Sohbetimiz henüz tanışma faslında seyrederken odaya ikinci bir yaşlı amca girdi. O da Kamil Özkazanç gibi kravatlı ve şık giyimli idi. İlçenin eski nüfus müdürü olan bu yaşlı amca, Kadri Kurt’tu. Kadri amca, Kâmil amcanın ta ortaokul yıllarından beri arkadaşıymış. Adeta ağzım açık kaldı, dile kolay 80 yıllık bir dostluk. Kadri amca Arhavi’nin demografik yapısını en iyi bilenlerdendi, çünkü yıllarca nüfus müdürlüğü yapmıştı. Hemen sonra bir amca daha geldi. Adı Nazım Banoğlu olan bu amca da şık giyimli ve fötr şapkalı idi. Üstelik onlardan iki yaş daha büyüktü. Beni bu insanlar ile buluşturan Şinasi Büyüklü, açıklama ihtiyacı hissetti: Bu şık giyimli üç ihtiyar hemen her gün bu ofiste buluşuyor, beraber vakit geçiriyorlardı. Çünkü onlar farklı bir kuşaktı, onlar Cumhuriyet çocukları idi. Kâmil Özkazanç önce Murgul Bakır İşletmelerinde çalışmış, sonra Sümerbank’ın Arhavi Mağazası Müdürlüğünden emekli olmuştu. Nazım Banoğlu ise Maliye’den emekli idi. Yani üçü de eski devlet memuru idi ve eskinin devlet terbiyesini kimliklerinde fazlasıyla barındırıyorlardı. Konuşmalarında ve tüm hareketlerinde oldukça seviyeli ve kibarlardı. Arhavi’yi diğer ilçelerden farklı kılan en büyük özellik sanırım bu kentli kültürü idi.

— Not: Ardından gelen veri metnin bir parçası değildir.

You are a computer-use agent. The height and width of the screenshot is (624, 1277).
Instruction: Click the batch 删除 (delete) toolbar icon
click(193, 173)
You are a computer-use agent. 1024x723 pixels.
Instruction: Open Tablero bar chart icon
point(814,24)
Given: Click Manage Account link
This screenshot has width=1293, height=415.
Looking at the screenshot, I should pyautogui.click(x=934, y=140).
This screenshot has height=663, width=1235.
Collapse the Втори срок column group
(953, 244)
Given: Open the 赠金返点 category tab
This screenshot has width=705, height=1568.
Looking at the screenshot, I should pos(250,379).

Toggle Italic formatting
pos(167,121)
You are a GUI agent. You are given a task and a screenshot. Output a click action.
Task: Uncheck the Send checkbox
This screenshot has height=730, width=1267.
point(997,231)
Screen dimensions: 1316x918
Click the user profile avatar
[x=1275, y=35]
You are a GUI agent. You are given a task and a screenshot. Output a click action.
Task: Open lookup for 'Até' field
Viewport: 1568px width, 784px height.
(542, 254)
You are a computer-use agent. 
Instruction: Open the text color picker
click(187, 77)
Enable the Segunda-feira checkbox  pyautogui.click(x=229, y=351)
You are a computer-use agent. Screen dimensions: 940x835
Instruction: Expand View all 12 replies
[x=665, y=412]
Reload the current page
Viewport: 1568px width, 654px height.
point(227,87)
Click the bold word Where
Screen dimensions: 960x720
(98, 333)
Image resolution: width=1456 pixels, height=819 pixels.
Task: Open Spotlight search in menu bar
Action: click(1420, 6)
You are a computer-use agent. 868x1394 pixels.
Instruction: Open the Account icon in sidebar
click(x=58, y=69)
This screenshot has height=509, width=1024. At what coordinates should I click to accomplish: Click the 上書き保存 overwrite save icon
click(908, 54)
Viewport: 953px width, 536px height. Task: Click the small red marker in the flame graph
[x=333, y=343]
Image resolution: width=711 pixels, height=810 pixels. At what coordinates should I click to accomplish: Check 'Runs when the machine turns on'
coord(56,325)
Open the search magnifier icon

Şinasi Bey de dâhil bu dört Arhavili ile Arhavi’yi enine boyuna tartıştık. Ben sordum, onlar anlattı. Demelerine bakılırsa Arhavi merkezin en güçlü ailesi Cordanzade ailesiymiş. Gerçi bu kayıtlardan da zaten bildiğimiz bir bilgiydi. Cordanzade ailesinin diğer bir kolu da Hopa’nın Kise köyünde mevcuttu. Arhavi merkeze bağlı Kale (Kapisre) mahallesinden olan diğer önde gelen bir aile ise Kibarağazade olarak da bilinen Poturoğlu ailesiymiş. Kurtoğlu ailesi ise Arhavi’de hem en kalabalık, hem de oldukça önemli şahıslar yetiştirmiş ileri gelen bir sülalesiymiş. Kurtoğlu ailesinin Arhavi’deki dağılım merkezi ise Pilarget köyüymüş. Derecik (Sidere) köyünden Mirasyedizade ve Kale (Kapisre) mahallesinden Filibelzade aileleri de Osmanlı döneminde önde gelen ailelermiş. Kâmil Özkazanç’ın da mensubu olduğu Napşit kökenli Kazancıoğlu ailesi de oldukça kalabalık bir aileymiş. Abdullahreisoğlu ve İskenderoğlu aileleri de bu ailenin kollarıymış. Daha önce ziyaret ettiğim Dikyamaç (Kamparna) köyündeki köy müzesini yaptıran merhum iş adamı Naim Özkazanç da bu ailenin mensubuydu. Atatürk’ün yakın arkadaşı olan ve 7 dönem Rize milletvekilliği yapan Hasan Cavit Belül de Arhavi’nin Kireçlik (Bahta) köyünden, daha doğrusu benim de mensubu olduğum Pehlüloğullarındandı. Arhavi’de bunların dışında Bıyıklıoğlu, Giritlioğlu, Galatalıoğlu, Lakertaoğlu, Birincioğlu, Hatinoğlu, Zaimoğlu ve Selimoğlu gibi nice önemli aileler mevcuttu.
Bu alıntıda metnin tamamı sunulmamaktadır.